But I did not want to argue about the “true” status of a state, but to expose such reasonings/cognitive aspects as possible problems that may interfere with the communication, description, labeling and comprehension (even for ourselves, as I had said), of what we are observing and reporting to @claudiu (complicating his breakdown of the processes of what I understand he wants to investigate/achieve in certain parts of the diagram -or about the method itself-).

That’s why I give the example about our diffrences in the “basic level” of feeling good, etc.

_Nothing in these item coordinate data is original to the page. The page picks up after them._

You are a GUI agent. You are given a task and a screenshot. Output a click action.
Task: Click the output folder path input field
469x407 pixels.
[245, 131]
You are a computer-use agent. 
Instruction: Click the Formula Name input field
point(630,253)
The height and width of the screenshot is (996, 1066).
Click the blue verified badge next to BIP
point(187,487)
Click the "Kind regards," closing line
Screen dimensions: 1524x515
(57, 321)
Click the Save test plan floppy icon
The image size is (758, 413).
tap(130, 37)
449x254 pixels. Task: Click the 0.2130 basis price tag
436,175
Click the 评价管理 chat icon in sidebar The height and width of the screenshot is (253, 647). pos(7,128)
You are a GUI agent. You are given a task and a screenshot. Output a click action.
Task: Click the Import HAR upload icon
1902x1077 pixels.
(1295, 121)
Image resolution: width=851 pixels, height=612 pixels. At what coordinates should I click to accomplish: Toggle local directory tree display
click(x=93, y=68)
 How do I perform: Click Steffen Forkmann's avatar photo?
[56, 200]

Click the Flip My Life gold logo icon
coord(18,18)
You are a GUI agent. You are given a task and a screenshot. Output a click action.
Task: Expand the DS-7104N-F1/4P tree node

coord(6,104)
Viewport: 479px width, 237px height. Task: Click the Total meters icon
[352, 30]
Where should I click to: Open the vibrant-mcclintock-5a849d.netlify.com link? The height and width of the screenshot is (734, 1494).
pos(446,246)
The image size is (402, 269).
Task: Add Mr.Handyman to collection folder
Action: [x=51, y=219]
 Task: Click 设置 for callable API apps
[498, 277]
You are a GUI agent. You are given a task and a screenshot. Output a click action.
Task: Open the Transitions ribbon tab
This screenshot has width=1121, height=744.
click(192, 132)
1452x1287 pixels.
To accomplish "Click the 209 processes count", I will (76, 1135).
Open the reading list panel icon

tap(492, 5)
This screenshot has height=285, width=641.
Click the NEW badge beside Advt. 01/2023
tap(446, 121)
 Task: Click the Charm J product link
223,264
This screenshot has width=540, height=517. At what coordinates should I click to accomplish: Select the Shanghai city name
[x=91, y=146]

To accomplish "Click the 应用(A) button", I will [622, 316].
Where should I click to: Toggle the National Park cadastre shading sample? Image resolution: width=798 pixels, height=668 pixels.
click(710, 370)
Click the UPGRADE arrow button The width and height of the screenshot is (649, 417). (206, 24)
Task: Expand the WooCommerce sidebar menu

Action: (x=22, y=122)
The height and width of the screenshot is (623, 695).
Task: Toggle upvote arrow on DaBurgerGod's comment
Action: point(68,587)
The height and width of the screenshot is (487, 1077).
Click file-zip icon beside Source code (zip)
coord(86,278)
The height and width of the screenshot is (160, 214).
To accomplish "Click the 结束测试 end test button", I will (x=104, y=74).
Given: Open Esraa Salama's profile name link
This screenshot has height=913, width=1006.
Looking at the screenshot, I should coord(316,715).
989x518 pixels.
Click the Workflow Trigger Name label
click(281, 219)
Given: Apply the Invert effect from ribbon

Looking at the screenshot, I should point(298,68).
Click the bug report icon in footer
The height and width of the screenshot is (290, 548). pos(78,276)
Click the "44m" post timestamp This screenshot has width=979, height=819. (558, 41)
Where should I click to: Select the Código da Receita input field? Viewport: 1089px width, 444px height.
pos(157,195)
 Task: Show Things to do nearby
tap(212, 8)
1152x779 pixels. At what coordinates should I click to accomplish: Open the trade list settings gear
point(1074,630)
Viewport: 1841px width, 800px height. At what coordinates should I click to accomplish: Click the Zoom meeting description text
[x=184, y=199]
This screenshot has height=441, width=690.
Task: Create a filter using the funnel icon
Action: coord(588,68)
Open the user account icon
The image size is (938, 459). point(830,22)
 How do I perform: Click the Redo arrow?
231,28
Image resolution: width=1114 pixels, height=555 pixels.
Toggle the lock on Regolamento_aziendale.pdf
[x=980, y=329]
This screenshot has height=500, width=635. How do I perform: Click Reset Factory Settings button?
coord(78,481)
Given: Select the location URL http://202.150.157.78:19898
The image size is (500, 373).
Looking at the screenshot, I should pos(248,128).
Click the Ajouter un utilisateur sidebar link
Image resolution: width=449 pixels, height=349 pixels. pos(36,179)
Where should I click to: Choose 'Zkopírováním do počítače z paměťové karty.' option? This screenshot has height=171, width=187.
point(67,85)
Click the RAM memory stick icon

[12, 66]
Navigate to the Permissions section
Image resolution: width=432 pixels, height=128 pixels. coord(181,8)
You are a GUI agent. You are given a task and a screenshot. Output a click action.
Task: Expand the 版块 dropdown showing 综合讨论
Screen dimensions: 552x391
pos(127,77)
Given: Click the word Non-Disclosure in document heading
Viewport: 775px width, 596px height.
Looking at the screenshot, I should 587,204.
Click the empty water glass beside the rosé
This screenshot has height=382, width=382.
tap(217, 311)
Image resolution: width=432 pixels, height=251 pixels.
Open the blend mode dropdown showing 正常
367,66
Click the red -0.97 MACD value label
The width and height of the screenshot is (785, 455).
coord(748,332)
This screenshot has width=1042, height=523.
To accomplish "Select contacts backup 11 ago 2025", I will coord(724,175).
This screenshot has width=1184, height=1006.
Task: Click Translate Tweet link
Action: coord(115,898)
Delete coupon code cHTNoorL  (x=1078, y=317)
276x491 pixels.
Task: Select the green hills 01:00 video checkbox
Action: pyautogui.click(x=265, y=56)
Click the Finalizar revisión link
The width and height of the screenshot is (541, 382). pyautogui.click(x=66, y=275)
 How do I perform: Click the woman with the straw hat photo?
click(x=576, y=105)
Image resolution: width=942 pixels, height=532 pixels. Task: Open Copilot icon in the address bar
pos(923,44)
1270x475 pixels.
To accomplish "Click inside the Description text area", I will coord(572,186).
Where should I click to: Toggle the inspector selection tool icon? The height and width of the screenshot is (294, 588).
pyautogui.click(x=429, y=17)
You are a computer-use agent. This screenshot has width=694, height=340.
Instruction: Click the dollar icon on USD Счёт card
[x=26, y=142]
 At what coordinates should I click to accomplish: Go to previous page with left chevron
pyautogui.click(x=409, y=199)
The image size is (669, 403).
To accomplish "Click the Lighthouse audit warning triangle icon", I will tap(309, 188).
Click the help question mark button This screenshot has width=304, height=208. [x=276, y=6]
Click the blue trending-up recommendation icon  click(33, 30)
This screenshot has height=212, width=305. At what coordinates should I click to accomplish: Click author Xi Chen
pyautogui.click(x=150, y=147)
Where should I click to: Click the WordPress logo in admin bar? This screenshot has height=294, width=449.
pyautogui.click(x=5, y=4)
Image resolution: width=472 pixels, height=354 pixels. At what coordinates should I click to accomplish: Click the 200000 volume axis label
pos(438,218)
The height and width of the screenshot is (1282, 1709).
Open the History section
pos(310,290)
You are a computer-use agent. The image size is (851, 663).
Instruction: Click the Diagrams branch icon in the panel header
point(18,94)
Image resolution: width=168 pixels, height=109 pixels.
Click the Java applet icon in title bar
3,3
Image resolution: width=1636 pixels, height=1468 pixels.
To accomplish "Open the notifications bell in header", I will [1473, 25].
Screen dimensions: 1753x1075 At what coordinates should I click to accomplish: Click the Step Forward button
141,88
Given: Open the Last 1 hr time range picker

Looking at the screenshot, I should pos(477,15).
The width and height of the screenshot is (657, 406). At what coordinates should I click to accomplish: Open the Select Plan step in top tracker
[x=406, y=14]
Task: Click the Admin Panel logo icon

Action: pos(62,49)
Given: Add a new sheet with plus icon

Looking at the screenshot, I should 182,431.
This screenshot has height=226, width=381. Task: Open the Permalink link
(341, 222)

But if those reasonings/cognitive aspects don’t interfere/affect descriptions, labelings and comprehension (even for ourselves, I repeat), good. I just would not dismiss them outright.

Understood!

With that in mind @claudiu I would consider rewording that section, because the status is intuitively felt. Rather than something ‘I’ (the doer) give it, it is something the ‘beer’ is

Perhaps the language should be, it’s something that I attentively ‘recognize, intuit’ rather than something that is given as a status

@FrankN

The words that have helped me the most were when @claudiu was explaining feeling good on the Dharma Overground recently.

Basically, feeling good happens all the time naturally. It the everyday, normal feelings of being ok. I wish i had the direct quote, because it was well worded.

Basically, when someone asks “how are you?” and one responds “i am going well”, in that moment, one is generally “feeling good”.

It’s just a matter of getting used to the entry point being so non-dramatic. So, normal.

Feeling good is the everyday, multiple times a day, down to earth feeling of being ok. That is why it’s so difficult to enact for the neurotics amongst us; it’s a completely easy - “no way it can be that simple” - feeling.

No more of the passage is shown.